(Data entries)
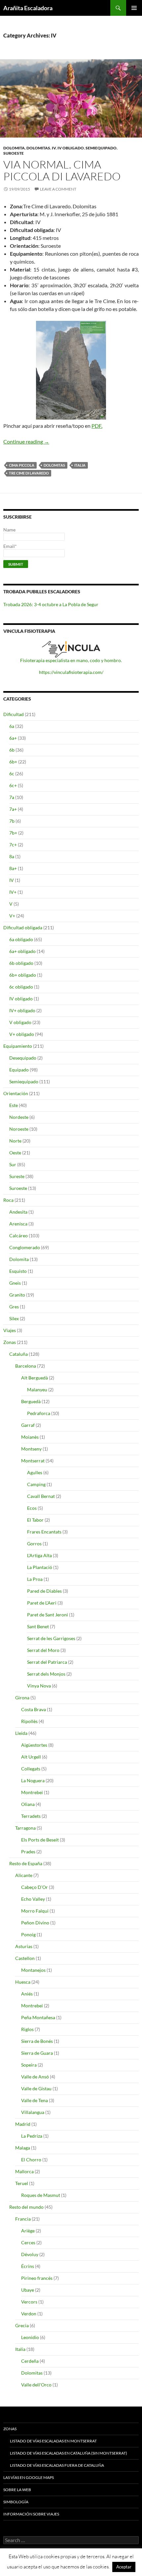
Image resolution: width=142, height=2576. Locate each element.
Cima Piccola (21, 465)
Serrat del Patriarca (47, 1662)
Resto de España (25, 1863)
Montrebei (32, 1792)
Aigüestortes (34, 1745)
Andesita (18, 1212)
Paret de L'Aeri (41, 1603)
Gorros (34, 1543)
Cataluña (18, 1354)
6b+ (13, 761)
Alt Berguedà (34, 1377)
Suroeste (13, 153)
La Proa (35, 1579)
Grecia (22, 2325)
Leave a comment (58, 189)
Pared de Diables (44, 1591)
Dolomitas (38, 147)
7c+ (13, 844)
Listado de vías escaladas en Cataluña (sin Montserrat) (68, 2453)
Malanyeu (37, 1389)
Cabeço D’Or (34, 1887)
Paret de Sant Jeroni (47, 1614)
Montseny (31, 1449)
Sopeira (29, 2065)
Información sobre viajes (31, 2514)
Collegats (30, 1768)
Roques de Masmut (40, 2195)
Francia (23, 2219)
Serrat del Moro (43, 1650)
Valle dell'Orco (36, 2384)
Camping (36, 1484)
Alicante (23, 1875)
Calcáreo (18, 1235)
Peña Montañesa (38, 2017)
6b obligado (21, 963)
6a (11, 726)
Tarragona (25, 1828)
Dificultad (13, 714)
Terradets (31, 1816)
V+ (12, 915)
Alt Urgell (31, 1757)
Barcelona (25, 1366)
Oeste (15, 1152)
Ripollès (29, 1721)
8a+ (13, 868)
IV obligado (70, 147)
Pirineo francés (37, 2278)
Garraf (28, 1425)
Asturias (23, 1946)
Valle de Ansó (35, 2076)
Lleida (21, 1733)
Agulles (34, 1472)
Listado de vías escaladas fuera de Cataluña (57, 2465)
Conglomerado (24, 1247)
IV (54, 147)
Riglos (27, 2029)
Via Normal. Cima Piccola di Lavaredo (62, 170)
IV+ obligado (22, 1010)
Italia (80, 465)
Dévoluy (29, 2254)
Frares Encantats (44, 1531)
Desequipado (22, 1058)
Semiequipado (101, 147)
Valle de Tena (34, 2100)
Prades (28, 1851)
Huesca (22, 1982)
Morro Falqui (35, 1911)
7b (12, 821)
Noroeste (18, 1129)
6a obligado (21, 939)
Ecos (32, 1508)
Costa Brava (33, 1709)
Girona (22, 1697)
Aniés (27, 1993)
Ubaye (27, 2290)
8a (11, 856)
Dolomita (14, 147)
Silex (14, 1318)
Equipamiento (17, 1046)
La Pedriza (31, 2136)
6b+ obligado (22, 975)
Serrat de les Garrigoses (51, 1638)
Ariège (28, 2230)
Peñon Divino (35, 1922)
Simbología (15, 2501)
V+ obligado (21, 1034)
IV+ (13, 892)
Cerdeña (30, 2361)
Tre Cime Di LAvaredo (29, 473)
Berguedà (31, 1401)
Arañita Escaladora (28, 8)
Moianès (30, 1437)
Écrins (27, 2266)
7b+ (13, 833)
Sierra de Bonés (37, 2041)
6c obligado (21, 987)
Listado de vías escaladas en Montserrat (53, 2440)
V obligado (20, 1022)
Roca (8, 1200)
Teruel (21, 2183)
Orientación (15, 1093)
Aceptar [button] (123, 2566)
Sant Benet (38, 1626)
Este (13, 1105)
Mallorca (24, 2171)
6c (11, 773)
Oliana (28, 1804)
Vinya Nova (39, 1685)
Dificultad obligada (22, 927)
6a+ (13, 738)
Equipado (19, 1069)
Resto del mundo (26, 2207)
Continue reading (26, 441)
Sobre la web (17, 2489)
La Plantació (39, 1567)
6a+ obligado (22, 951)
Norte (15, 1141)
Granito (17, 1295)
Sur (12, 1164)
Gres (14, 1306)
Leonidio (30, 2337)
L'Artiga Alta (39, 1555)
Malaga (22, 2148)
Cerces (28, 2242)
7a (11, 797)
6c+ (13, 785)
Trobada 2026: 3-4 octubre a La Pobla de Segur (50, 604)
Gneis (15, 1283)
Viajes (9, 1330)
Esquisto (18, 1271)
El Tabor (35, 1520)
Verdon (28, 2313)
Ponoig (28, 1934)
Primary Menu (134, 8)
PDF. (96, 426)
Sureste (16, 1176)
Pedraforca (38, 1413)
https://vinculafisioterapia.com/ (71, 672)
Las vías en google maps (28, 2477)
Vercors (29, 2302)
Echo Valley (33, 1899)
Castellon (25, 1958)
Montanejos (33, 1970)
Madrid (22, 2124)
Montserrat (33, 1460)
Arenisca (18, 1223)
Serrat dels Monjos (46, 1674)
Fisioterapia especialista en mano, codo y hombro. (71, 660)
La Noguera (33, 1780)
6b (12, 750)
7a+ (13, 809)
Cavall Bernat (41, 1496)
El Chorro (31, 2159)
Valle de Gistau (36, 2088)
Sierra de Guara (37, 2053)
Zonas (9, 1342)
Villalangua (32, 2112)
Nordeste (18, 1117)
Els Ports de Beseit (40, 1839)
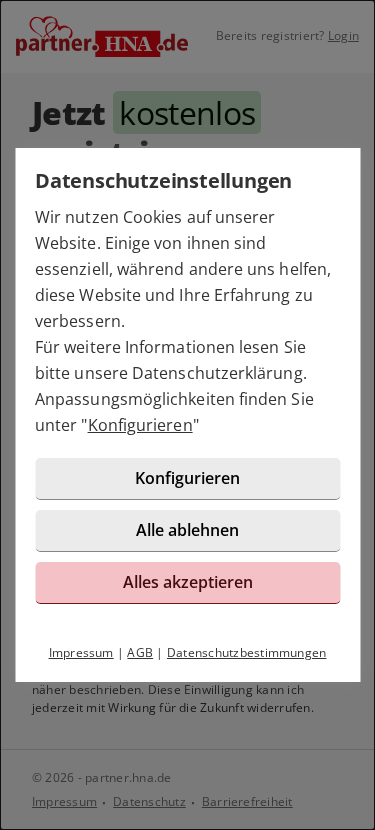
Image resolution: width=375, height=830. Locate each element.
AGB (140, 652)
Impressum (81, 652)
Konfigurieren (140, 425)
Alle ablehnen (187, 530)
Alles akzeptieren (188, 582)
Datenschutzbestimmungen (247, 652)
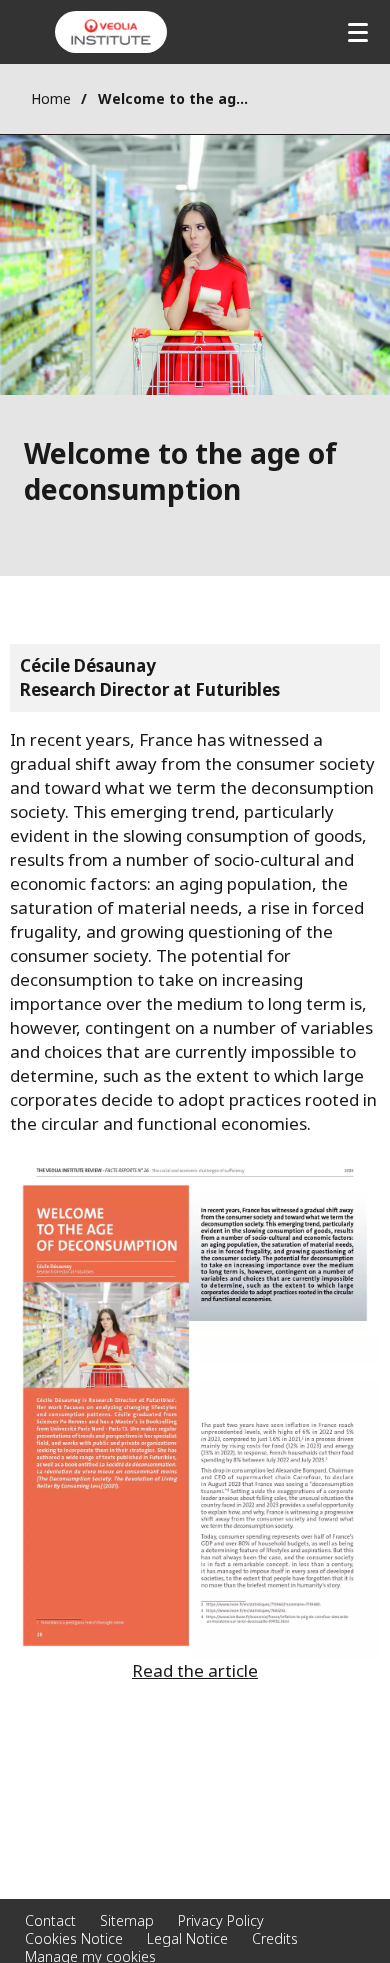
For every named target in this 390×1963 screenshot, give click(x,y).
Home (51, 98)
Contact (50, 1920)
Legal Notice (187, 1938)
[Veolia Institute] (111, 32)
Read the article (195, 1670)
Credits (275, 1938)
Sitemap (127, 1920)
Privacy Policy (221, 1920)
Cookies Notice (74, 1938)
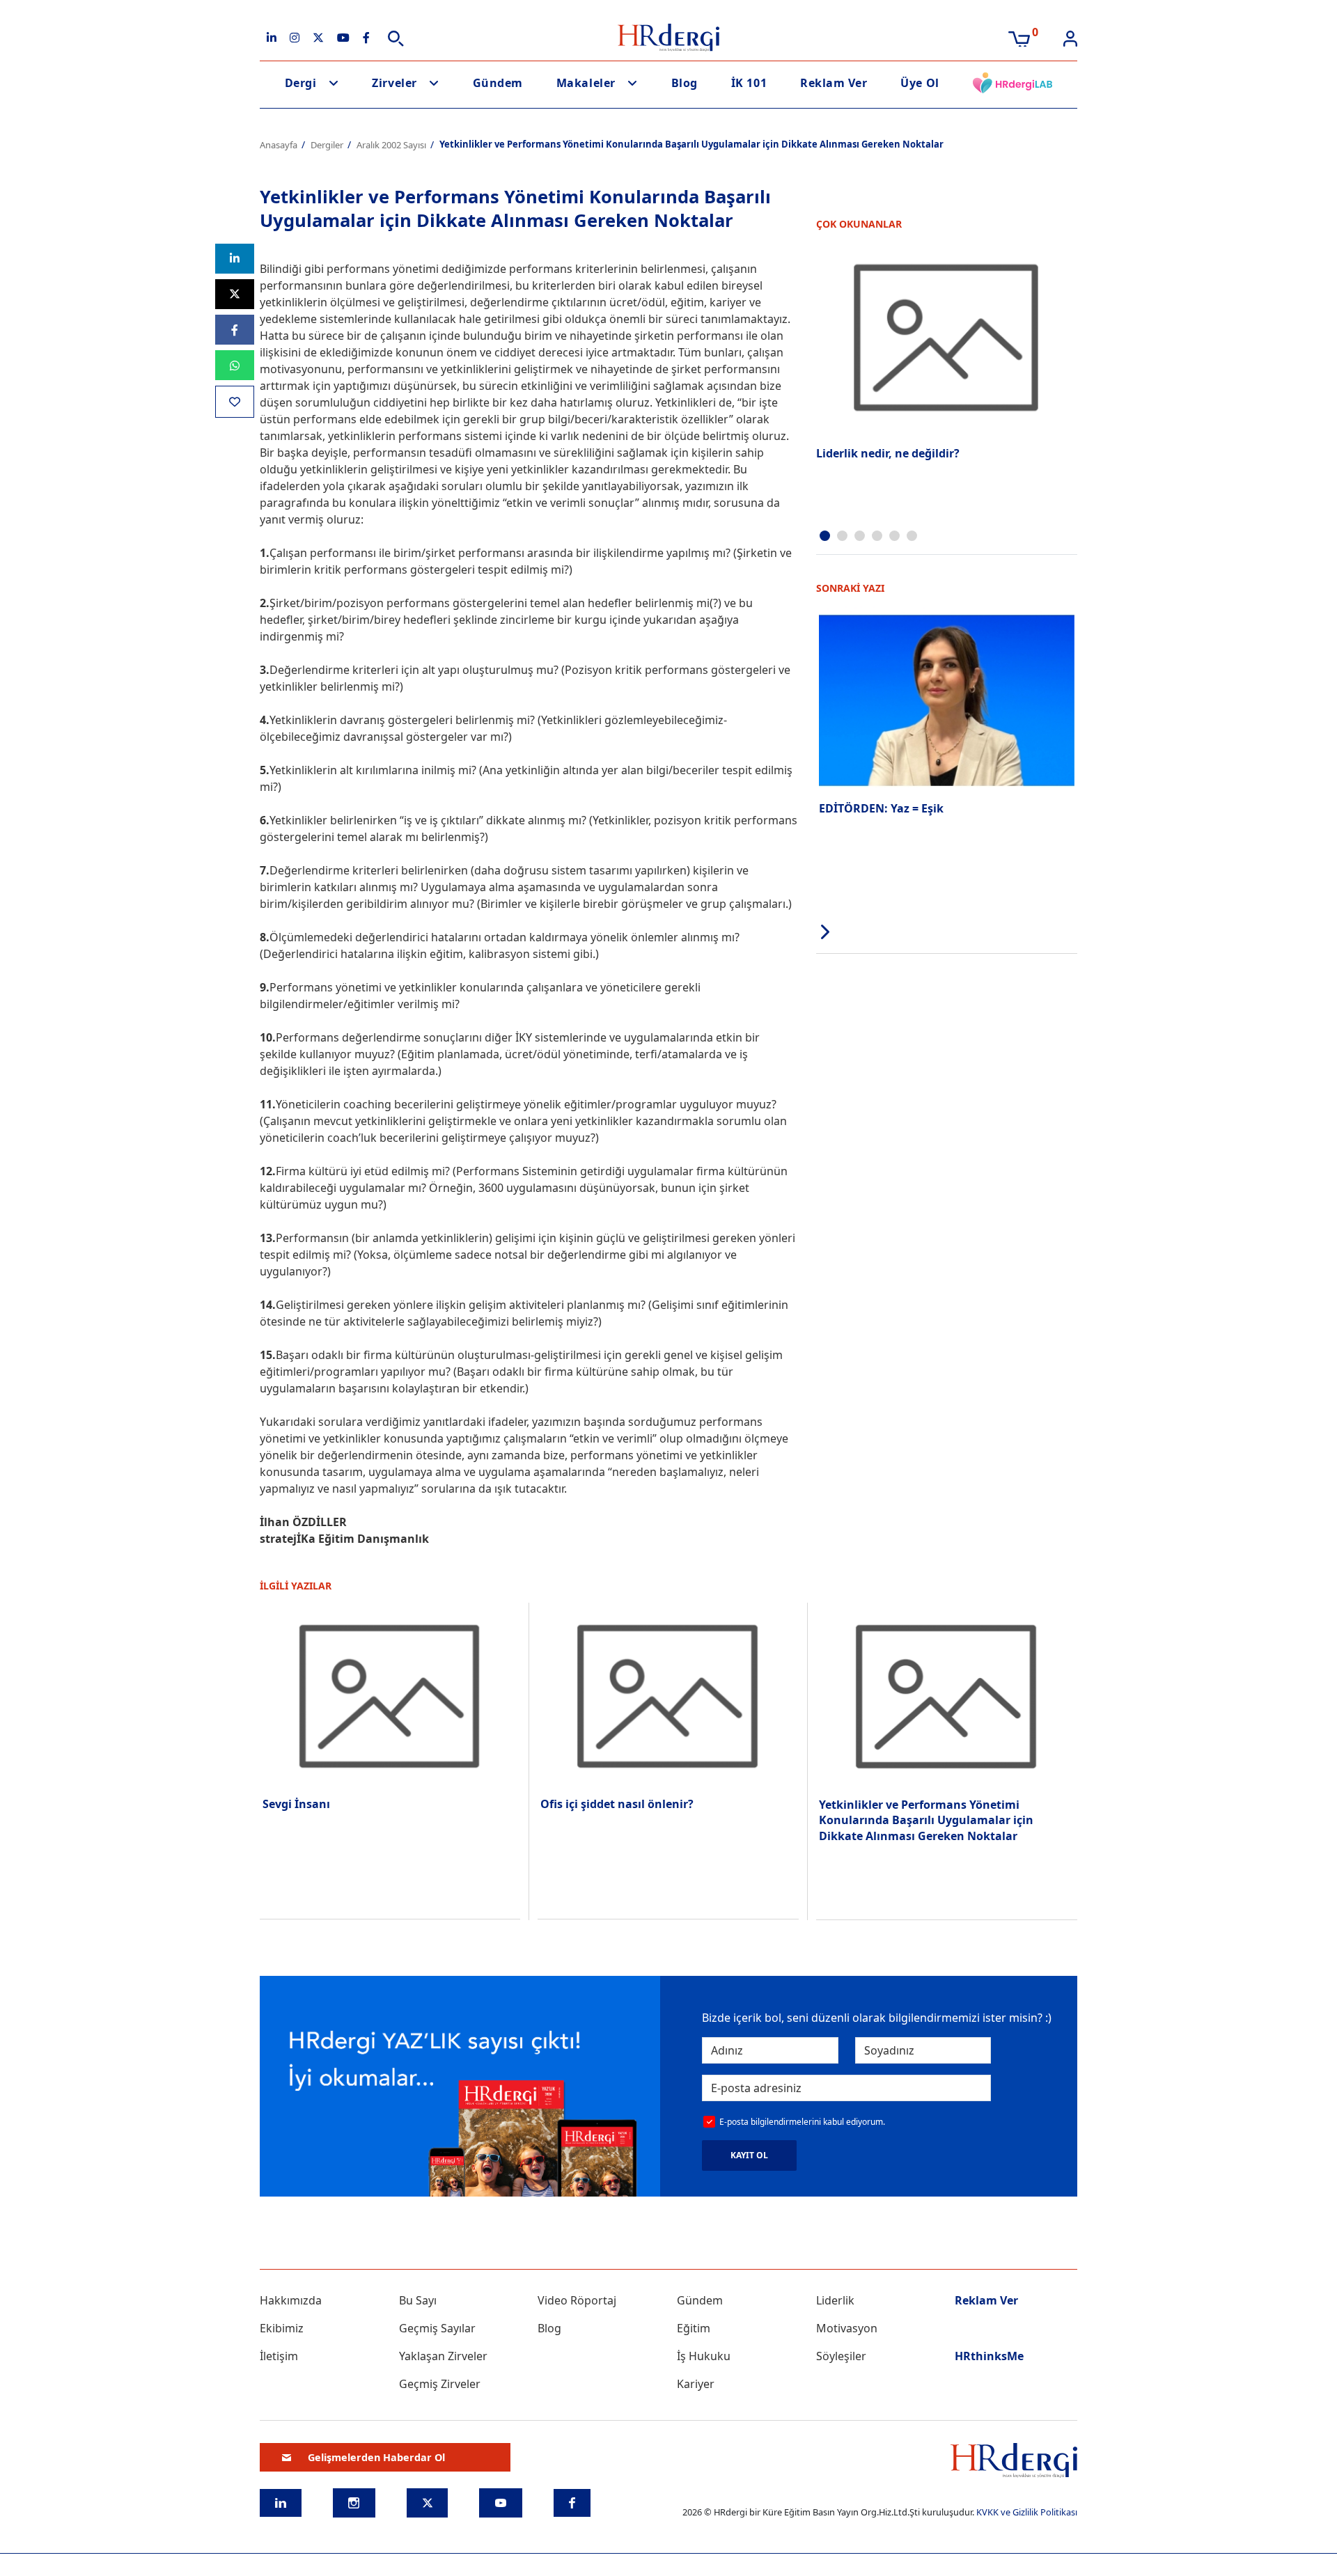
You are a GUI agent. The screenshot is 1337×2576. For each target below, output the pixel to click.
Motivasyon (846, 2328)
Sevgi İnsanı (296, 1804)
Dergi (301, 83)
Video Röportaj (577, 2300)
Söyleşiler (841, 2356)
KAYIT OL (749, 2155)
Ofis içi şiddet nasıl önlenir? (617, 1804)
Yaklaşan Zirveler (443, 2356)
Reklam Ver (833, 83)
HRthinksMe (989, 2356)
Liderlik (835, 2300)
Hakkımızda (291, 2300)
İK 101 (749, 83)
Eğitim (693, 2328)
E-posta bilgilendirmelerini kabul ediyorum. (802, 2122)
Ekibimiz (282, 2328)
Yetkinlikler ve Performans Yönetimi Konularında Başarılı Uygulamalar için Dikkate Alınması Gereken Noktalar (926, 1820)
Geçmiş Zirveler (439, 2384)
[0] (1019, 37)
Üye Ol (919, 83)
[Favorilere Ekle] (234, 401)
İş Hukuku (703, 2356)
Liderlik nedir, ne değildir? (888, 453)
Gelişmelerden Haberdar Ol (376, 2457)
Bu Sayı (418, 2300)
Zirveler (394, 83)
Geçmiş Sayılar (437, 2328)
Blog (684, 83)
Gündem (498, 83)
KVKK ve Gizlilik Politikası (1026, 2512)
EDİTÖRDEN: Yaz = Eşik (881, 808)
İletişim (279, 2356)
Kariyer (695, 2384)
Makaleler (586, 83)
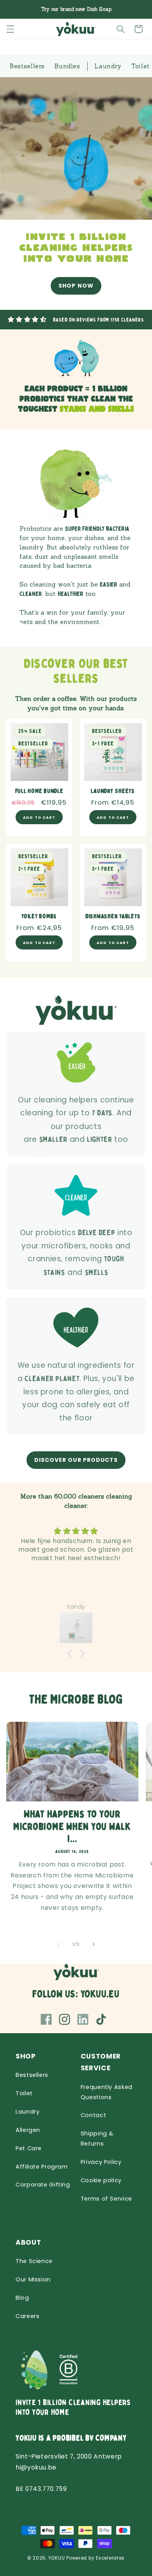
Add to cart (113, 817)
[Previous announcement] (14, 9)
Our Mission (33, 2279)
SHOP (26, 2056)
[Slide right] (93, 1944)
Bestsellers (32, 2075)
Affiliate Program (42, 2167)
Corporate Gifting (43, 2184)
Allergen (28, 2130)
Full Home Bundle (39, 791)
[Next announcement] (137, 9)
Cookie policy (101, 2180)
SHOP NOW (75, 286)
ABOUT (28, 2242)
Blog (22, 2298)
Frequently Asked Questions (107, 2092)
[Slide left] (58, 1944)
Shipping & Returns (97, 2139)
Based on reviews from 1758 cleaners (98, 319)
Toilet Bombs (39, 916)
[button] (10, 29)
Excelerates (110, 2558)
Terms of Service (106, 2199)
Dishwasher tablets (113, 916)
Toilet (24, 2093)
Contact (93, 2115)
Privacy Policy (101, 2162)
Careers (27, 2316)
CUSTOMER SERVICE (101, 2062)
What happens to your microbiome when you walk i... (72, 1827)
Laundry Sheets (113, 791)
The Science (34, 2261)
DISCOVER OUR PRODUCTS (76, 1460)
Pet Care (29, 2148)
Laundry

## Directions for this task
Which lines in the records contain the word "escaladas"? Copy each one.

## Answer to this problem
Listado de vías escaladas en Cataluña (sin Montserrat) (68, 2453)
Listado de vías escaladas fuera de Cataluña (57, 2465)
Listado de vías escaladas en Montserrat (53, 2440)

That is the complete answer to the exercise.